What is the coefficient of oxalate ion in the following reaction ?
`MnO_(4)^(-)+C_(2)O_(4)^(-)+H^(+) to Mn^(2+)+CO_(2)H_(2)O`

To find the coefficient of the oxalate ion (C₂O₄²⁻) in the given redox reaction, we can follow these steps: ### Step 1: Write the half-reactions The first step in balancing a redox reaction is to separate it into two half-reactions: one for oxidation and one for reduction. 1. **Reduction half-reaction**: \[ \text{MnO}_4^{-} + 8\text{H}^{+} + 5\text{e}^{-} \rightarrow \text{Mn}^{2+} + 4\text{H}_2\text{O} \] 2. **Oxidation half-reaction**: \[ \text{C}_2\text{O}_4^{2-} \rightarrow 2\text{CO}_2 + 2\text{e}^{-} \] ### Step 2: Balance the electrons Next, we need to ensure that the number of electrons lost in the oxidation half-reaction equals the number of electrons gained in the reduction half-reaction. - The reduction half-reaction involves 5 electrons. - The oxidation half-reaction involves 2 electrons. To balance the electrons, we can multiply the oxidation half-reaction by 5 and the reduction half-reaction by 2: - **Oxidation half-reaction (multiplied by 5)**: \[ 5\text{C}_2\text{O}_4^{2-} \rightarrow 10\text{CO}_2 + 10\text{e}^{-} \] - **Reduction half-reaction (multiplied by 2)**: \[ 2\text{MnO}_4^{-} + 16\text{H}^{+} + 10\text{e}^{-} \rightarrow 2\text{Mn}^{2+} + 8\text{H}_2\text{O} \] ### Step 3: Combine the half-reactions Now we can combine the two half-reactions: \[ 2\text{MnO}_4^{-} + 5\text{C}_2\text{O}_4^{2-} + 16\text{H}^{+} \rightarrow 2\text{Mn}^{2+} + 10\text{CO}_2 + 8\text{H}_2\text{O} \] ### Step 4: Identify the coefficient of the oxalate ion From the balanced equation, we can see that the coefficient of the oxalate ion (C₂O₄²⁻) is **5**. ### Final Answer The coefficient of the oxalate ion (C₂O₄²⁻) in the reaction is **5**. ---

Work instructions:
a – In the redox-balancing text, what coefficient does H⁺ have in the combined balanced equation?
b – List the titles of the numbered steps in the redox-balancing text.

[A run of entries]
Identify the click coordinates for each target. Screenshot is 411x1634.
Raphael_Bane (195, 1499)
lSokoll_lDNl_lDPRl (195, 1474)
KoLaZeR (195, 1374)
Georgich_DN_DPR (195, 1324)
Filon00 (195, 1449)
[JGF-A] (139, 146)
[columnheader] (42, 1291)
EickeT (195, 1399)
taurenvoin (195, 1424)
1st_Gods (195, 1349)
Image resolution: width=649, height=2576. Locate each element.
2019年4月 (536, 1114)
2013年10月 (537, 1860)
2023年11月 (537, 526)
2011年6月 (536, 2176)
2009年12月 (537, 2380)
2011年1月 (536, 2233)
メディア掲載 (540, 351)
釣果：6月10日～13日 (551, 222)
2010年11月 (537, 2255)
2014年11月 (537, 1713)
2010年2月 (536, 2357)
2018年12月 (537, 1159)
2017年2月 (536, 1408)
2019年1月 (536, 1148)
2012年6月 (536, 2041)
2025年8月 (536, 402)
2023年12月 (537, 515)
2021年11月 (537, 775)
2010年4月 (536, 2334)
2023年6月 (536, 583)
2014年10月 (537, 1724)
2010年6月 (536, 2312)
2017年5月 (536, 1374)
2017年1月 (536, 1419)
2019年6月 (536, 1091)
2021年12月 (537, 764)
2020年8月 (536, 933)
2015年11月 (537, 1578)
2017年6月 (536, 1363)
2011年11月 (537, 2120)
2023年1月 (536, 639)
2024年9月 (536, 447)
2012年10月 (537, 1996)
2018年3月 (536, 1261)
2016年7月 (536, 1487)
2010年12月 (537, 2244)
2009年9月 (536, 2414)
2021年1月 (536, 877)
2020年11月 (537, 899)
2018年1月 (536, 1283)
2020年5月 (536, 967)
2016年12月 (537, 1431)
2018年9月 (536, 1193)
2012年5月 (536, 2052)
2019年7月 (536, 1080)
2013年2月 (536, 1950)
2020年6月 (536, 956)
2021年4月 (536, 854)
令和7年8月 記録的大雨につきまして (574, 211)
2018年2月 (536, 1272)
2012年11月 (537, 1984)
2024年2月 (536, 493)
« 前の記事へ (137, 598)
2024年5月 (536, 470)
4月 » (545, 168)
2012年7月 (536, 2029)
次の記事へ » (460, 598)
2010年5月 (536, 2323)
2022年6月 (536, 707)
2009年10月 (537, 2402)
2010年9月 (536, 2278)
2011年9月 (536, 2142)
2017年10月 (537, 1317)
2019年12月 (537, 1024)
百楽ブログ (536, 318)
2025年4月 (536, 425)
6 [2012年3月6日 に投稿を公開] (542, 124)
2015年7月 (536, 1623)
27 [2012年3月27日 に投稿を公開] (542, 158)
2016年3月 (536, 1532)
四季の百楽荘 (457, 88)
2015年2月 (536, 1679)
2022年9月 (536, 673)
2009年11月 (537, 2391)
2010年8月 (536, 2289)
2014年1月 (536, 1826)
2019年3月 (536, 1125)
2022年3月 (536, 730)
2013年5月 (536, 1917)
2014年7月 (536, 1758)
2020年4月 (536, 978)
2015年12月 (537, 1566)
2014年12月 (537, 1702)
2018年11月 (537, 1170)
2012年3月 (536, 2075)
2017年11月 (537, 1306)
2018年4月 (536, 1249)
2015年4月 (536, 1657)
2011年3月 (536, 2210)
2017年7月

Problem solutions:
a – 16

b – Write the half-reactions; Balance the electrons; Combine the half-reactions; Identify the coefficient of the oxalate ion